◆ SOURCE RECORDS ◆
:::::

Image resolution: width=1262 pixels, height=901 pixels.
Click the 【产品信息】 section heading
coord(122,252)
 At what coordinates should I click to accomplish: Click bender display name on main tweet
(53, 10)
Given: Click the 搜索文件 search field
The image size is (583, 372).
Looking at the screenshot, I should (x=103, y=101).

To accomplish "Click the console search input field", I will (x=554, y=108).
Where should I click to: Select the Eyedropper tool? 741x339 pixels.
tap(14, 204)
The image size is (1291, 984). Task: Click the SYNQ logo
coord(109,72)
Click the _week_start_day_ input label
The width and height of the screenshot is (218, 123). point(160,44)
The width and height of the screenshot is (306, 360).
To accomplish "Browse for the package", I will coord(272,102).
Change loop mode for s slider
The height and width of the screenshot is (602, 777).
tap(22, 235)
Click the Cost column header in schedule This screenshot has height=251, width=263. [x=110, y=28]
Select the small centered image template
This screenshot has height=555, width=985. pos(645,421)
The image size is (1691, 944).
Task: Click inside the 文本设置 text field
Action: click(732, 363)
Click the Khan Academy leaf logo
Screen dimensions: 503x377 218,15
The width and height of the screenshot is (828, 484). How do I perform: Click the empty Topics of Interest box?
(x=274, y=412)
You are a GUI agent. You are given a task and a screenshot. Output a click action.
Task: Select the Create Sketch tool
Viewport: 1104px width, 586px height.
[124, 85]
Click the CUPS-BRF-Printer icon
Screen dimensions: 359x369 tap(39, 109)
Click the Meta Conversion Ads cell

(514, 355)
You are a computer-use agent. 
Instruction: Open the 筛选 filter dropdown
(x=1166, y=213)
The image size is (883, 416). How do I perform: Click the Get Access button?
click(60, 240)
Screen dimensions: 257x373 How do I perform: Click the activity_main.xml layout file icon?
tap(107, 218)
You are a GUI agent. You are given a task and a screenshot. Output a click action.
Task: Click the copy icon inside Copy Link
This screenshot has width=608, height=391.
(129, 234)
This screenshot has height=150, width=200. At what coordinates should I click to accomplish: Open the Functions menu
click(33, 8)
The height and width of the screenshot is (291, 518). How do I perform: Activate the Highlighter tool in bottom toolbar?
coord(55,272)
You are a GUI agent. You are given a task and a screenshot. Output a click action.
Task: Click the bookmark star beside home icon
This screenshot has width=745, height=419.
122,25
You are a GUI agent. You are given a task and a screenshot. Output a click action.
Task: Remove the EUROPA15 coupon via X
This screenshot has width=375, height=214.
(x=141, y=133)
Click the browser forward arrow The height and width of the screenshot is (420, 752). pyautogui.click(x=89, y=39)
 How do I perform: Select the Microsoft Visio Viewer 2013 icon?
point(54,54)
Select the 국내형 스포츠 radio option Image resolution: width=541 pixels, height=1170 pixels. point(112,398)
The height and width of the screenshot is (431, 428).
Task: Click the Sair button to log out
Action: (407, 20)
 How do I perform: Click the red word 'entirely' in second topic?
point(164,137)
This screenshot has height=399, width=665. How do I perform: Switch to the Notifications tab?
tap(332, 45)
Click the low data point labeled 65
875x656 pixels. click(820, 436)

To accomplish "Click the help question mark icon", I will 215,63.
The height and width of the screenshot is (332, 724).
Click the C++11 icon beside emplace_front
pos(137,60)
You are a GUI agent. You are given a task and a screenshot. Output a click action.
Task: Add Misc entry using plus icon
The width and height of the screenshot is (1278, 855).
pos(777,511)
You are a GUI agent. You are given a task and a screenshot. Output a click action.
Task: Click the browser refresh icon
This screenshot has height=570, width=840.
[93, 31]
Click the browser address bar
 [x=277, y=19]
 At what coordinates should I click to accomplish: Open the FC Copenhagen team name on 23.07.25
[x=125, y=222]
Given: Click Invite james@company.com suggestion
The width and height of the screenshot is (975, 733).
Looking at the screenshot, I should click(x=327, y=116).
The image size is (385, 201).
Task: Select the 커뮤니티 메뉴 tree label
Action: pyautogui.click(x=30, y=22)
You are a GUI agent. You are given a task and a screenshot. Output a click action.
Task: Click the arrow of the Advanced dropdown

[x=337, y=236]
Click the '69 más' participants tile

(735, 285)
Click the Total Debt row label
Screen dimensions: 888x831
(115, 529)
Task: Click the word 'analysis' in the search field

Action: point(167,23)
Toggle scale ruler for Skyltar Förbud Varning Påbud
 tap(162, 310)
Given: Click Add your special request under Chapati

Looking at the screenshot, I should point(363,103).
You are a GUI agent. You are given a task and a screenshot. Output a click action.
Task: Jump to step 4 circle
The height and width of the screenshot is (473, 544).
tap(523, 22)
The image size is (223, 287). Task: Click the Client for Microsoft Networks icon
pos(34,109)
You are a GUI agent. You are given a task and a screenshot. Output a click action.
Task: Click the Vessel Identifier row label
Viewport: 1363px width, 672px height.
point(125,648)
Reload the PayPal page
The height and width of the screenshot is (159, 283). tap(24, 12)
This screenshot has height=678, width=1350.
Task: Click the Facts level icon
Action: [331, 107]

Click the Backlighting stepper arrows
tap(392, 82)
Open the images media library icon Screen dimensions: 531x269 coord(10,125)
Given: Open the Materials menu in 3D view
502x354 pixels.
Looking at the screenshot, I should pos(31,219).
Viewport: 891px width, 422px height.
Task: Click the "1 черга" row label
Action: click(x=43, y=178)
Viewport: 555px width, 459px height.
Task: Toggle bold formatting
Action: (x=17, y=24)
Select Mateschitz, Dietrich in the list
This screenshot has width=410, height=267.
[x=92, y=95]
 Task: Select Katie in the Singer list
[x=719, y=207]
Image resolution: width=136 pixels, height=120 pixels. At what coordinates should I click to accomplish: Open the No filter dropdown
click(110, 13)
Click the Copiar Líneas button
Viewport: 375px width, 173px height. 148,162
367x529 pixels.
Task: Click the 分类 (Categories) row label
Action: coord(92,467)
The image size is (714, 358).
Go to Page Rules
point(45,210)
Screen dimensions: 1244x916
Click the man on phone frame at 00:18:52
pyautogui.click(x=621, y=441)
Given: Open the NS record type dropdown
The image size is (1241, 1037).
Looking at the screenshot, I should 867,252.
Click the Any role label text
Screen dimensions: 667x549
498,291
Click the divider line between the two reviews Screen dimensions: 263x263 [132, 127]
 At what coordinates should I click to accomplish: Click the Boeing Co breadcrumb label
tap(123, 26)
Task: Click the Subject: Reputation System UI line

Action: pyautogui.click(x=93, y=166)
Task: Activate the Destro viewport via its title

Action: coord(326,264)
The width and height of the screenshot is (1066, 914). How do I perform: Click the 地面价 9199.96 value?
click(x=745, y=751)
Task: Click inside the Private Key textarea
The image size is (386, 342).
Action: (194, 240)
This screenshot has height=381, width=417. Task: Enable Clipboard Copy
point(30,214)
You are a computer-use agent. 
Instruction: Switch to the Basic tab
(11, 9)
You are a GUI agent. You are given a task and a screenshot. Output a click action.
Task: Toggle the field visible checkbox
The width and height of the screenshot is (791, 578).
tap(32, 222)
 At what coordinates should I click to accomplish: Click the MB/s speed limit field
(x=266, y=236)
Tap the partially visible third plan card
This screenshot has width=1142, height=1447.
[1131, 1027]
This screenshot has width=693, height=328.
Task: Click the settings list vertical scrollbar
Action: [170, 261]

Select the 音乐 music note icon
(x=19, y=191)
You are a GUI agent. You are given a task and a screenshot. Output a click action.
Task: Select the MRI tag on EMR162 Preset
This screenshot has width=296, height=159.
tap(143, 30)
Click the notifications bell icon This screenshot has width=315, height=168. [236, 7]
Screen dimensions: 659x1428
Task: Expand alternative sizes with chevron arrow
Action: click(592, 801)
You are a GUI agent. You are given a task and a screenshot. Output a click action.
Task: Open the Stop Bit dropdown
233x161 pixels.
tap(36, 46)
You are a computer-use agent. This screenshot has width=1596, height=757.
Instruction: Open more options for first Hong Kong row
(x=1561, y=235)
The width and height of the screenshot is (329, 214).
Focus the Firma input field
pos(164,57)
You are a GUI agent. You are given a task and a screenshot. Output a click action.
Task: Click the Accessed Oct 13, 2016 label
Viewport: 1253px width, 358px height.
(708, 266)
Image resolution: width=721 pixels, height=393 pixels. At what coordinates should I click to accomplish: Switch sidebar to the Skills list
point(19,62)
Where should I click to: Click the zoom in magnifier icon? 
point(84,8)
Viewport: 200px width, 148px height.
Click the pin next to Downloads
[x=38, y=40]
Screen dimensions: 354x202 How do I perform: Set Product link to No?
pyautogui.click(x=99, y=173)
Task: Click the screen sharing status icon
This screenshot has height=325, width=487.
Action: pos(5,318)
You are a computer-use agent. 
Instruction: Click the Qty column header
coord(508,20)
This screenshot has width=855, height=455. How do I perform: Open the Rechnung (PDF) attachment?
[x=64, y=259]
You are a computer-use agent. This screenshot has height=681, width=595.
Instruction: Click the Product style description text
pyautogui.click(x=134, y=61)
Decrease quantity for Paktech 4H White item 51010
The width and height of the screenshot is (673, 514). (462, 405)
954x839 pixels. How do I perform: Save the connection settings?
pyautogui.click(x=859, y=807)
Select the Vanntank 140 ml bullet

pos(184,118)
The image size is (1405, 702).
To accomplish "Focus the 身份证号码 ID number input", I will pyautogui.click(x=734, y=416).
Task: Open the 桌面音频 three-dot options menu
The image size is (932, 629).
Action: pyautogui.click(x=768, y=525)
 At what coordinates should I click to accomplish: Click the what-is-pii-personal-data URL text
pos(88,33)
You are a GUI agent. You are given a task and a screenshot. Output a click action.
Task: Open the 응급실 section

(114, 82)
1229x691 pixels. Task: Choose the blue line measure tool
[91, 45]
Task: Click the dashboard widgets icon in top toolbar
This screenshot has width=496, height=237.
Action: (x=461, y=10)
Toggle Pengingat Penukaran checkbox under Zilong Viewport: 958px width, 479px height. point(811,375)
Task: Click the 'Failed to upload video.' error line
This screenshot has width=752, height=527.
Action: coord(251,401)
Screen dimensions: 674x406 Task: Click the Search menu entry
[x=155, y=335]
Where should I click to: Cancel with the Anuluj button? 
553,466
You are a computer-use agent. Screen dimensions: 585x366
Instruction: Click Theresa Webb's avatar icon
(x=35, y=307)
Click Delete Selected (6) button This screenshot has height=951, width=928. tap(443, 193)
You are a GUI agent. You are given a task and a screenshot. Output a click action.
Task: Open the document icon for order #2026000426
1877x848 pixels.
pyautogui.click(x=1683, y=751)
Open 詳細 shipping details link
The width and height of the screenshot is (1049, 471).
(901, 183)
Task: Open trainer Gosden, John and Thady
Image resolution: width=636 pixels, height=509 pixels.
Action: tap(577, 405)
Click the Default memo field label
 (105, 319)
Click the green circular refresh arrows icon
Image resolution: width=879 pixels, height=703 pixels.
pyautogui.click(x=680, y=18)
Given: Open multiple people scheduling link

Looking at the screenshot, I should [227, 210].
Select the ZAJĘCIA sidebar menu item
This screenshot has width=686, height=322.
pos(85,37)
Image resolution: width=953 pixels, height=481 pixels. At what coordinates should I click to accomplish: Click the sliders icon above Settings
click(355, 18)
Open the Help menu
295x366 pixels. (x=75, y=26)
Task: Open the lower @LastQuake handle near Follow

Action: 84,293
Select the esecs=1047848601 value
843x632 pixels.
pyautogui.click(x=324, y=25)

:::::

Please go through the data above and copy every line that has the word "checkbox".

Task: Toggle the field visible checkbox
Toggle Pengingat Penukaran checkbox under Zilong Viewport: 958px width, 479px height. point(811,375)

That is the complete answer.